In the past the Likud was one of the defenders of the High Court, and especially memorable is Menachem Begin’s 1979 statement, “There are judges in Jerusalem,” which was meant to stress the respect he holds for the court. His son, outgoing Knesset member Benny Begin, told Al-Monitor that today’s Likud is not the same movement, and the evidence for this is its actions against the court during the current Knesset term, and the fact that he has been excluded from running for Knesset because of, among other things, his defense of the court.
On the deep right the messages are even sharper. Knesset member Bezalel Smotrich, who in this election is running in a joint list with the Otzma Yehudit Party, is calling for a special Knesset session in order to pass flash legislation that would cancel the clause in the law that allows the High Court to ban candidates.
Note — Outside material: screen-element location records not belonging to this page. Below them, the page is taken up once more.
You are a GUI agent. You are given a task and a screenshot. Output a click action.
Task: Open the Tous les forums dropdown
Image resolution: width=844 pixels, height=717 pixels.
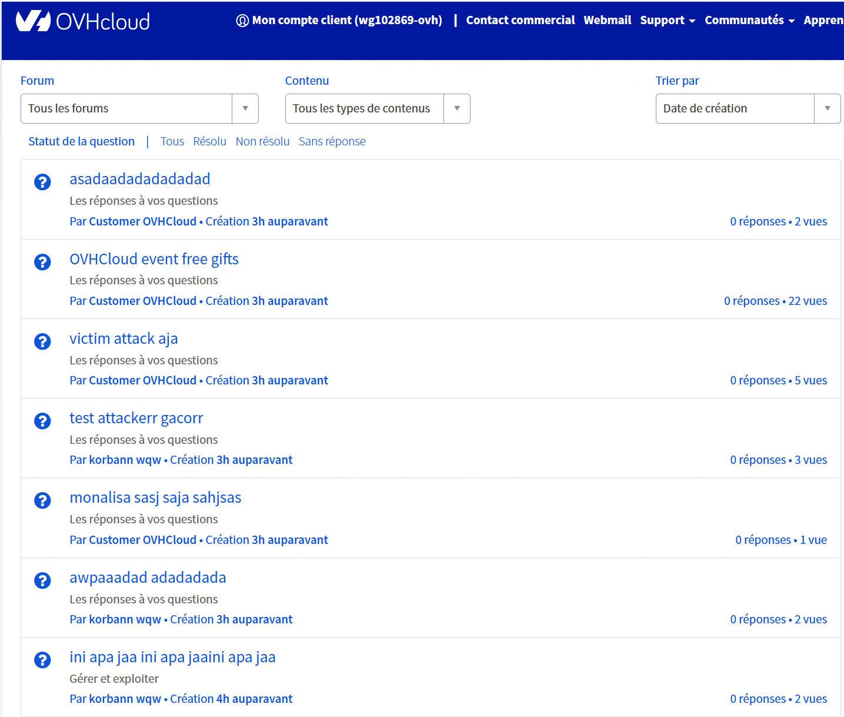(x=139, y=108)
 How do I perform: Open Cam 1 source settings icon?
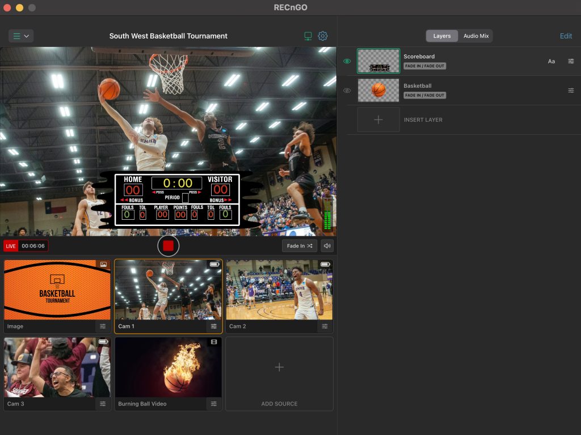(214, 326)
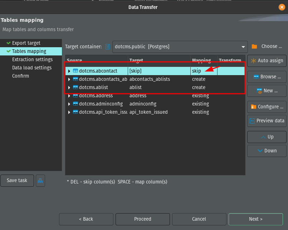Close the Data Transfer dialog
The image size is (288, 230).
click(x=282, y=7)
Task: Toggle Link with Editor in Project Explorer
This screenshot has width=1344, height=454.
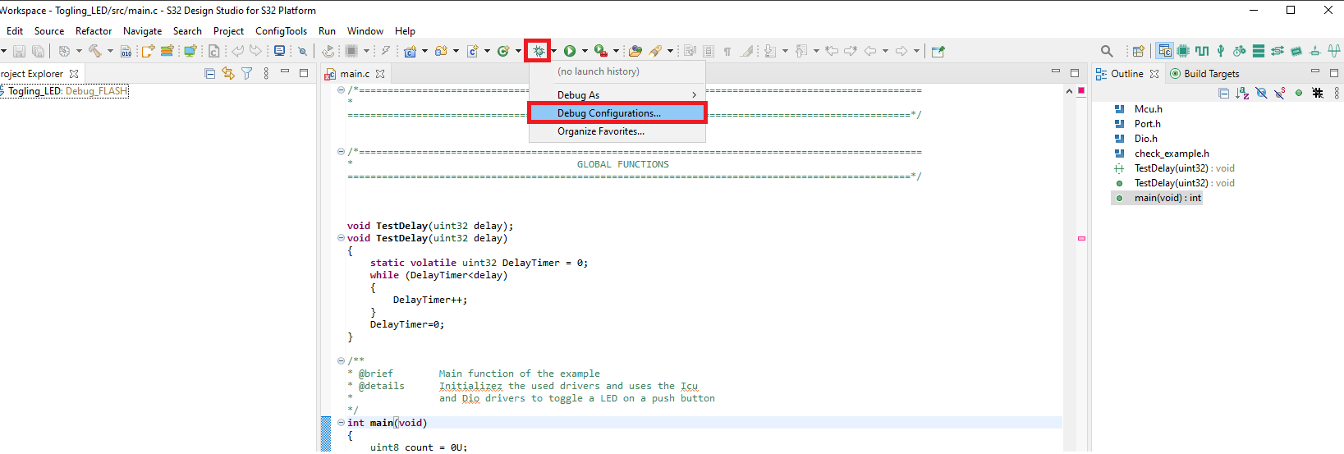Action: pos(228,73)

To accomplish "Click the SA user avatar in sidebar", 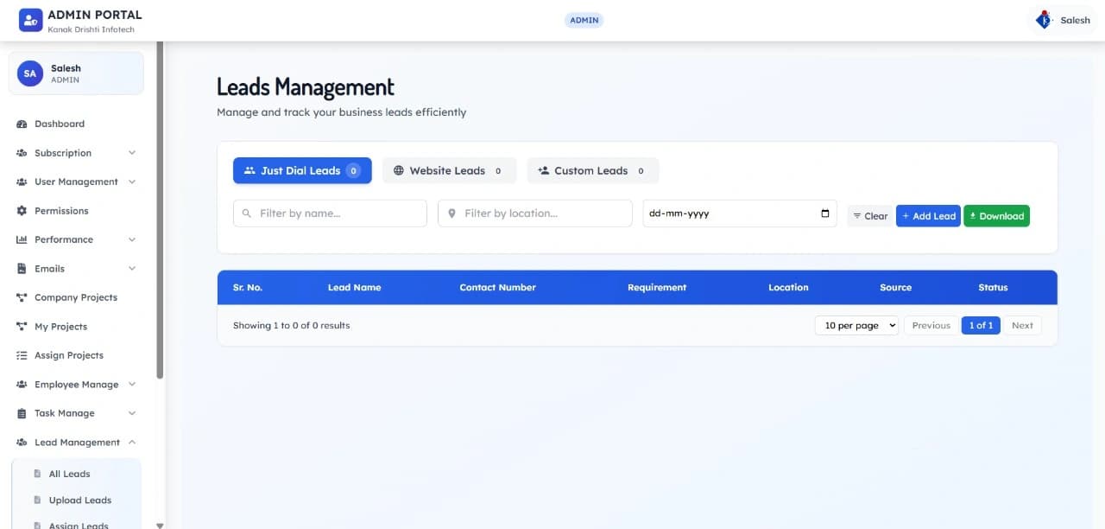I will pos(30,73).
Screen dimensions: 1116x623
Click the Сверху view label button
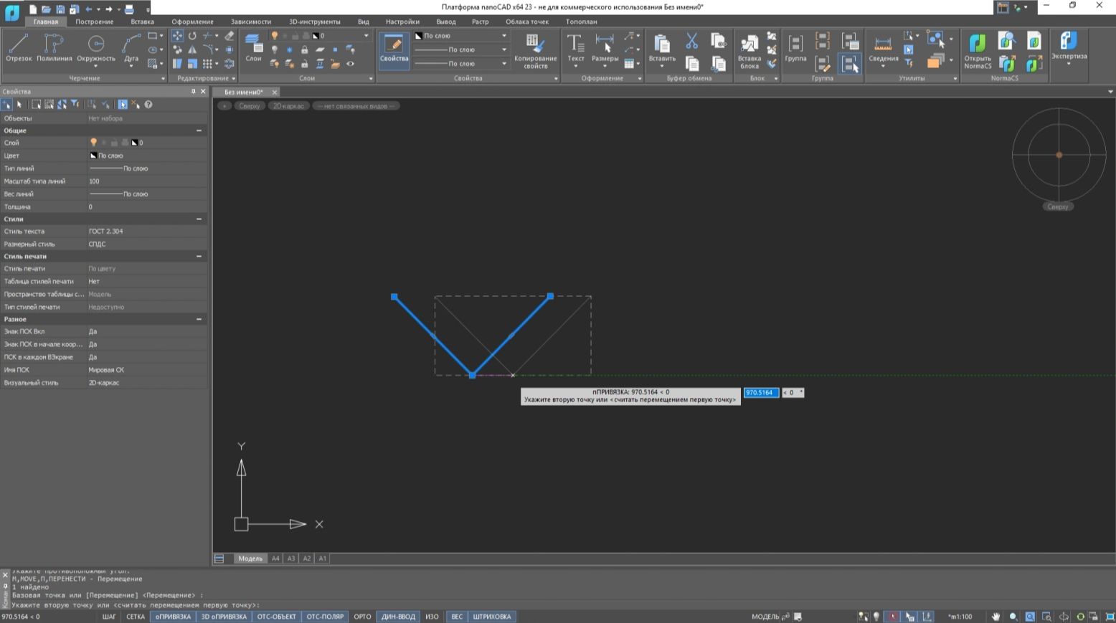tap(249, 106)
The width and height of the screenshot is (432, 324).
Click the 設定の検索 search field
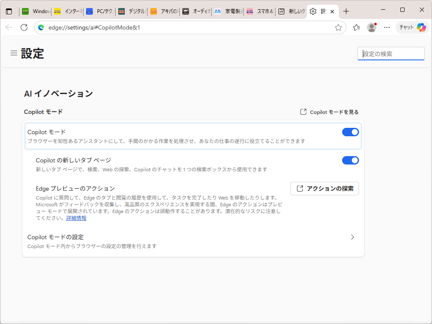tap(391, 54)
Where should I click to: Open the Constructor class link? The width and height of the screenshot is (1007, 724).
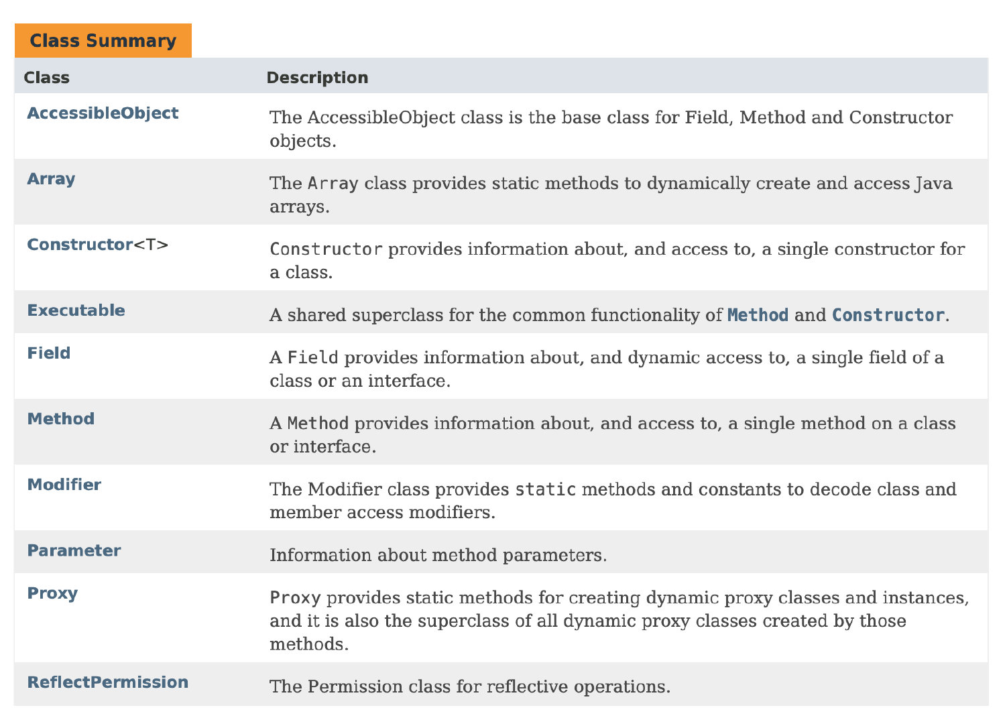pyautogui.click(x=80, y=245)
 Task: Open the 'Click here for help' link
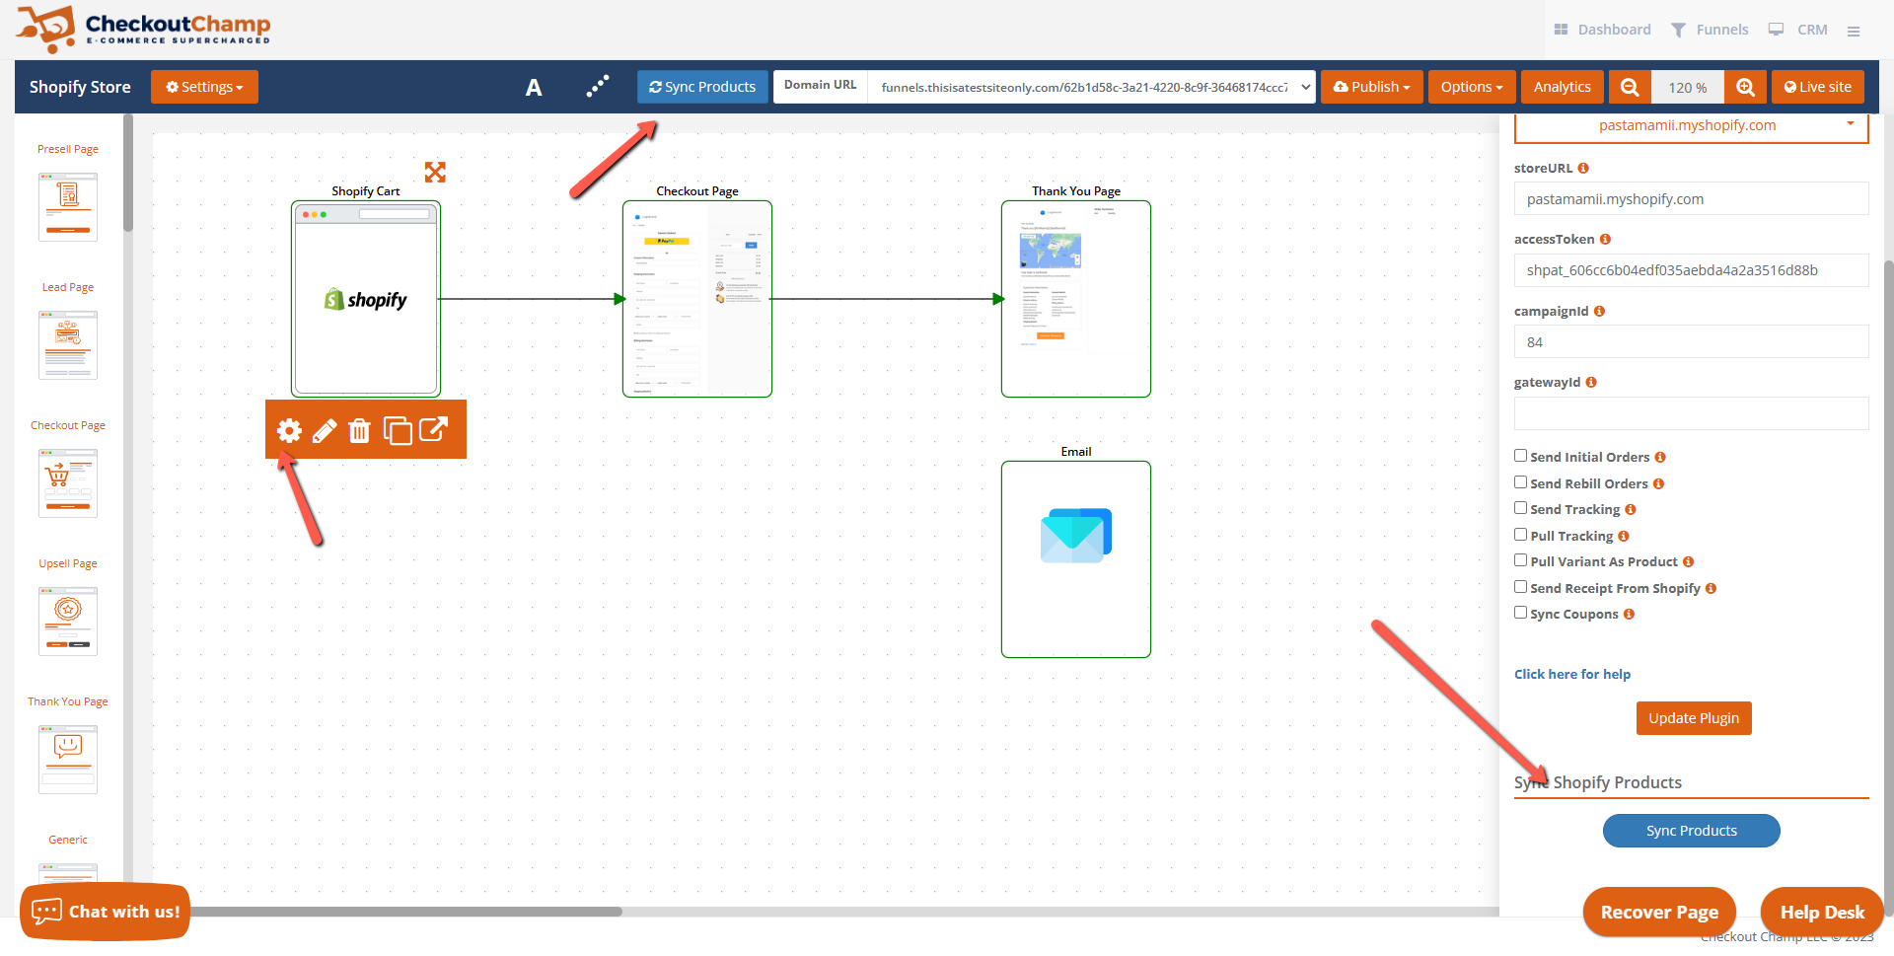tap(1572, 674)
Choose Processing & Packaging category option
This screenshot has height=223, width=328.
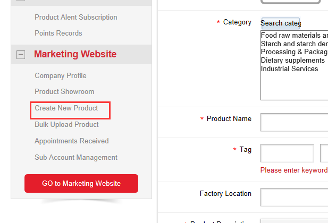coord(295,52)

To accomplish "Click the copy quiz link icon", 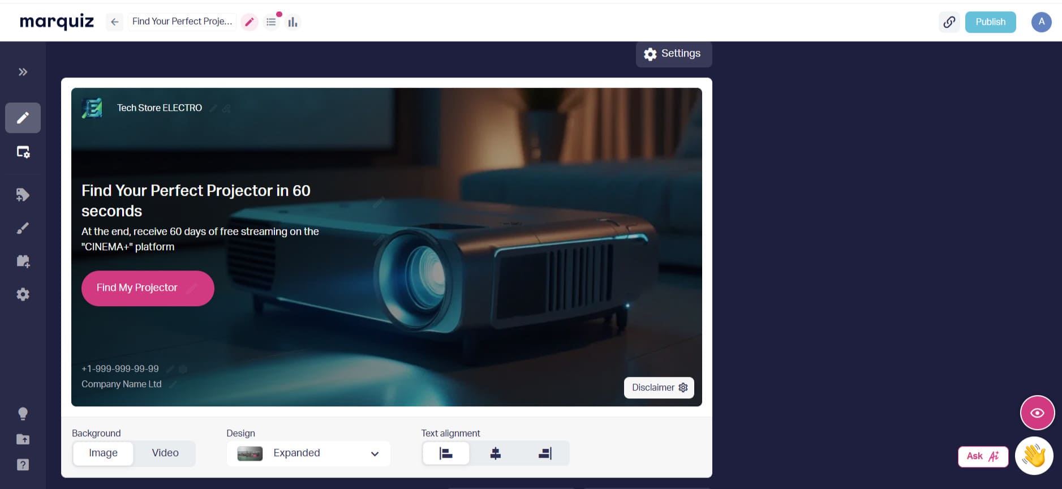I will coord(949,22).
Smotrich said, “For the first time in the history of the State of Israel a ‘council of elders’ decides for Israeli citizens whom they are allowed to vote for. The high court judges banned a person for his view on Israel’s enemies and allowed parties that openly identify with Israel’s enemies. The distortion of the law must be corrected today.” He wrote a letter to all the heads of the coalition parties and the prime minister demanding that the law be changed immediately. Since the Knesset has already disbanded ahead of the April 9 elections, this demand has only declarative value.
The Otzma Yehudit Party is trying to leverage the ban in order to change the judicial system. Lawyer Itamar Ben-Gvir, the party’s candidate who wasn’t banned, and who holds the seventh spot in the candidate list of the United Right, has demanded that his partners on the list ensure that he be appointed chairman of the Knesset’s Constitution Committee and a member of the Judicial Appointments Committee. When Ben-Gvir first made this demand, the political system reacted with a chuckle. In the past, as an activist in Rabbi Meir Kahana’s racist movement, Ben-Gvir was arrested many times. While acquitted of most charges, he is considered a symbol of anti-institutional activism in Israel. Today he’s considered the most careful of his party’s members and thus his candidacy was not banned, but if he is elected to the Knesset, one of his main aims would be diminishing the power of the High Court. Ben-Gvir told Al-Monitor that the judges’ decision would increase the number of voters for the United Right’s list.
Other right-wing parties are counting on this scenario, since the High Court’s judgments are not popular on the right side of the map, including decisions that prevent the destruction of terrorists’ homes or enable the evacuation of illegal West Bank settlement outposts. The anger on the right toward High Court judges is what motivates the heads of these parties to sharpen their critiques of the judicial system during the election season and to let loose populist pronouncements. Even if only some of these come to pass, the balance between the legislative and judicial branches will be seriously shaken.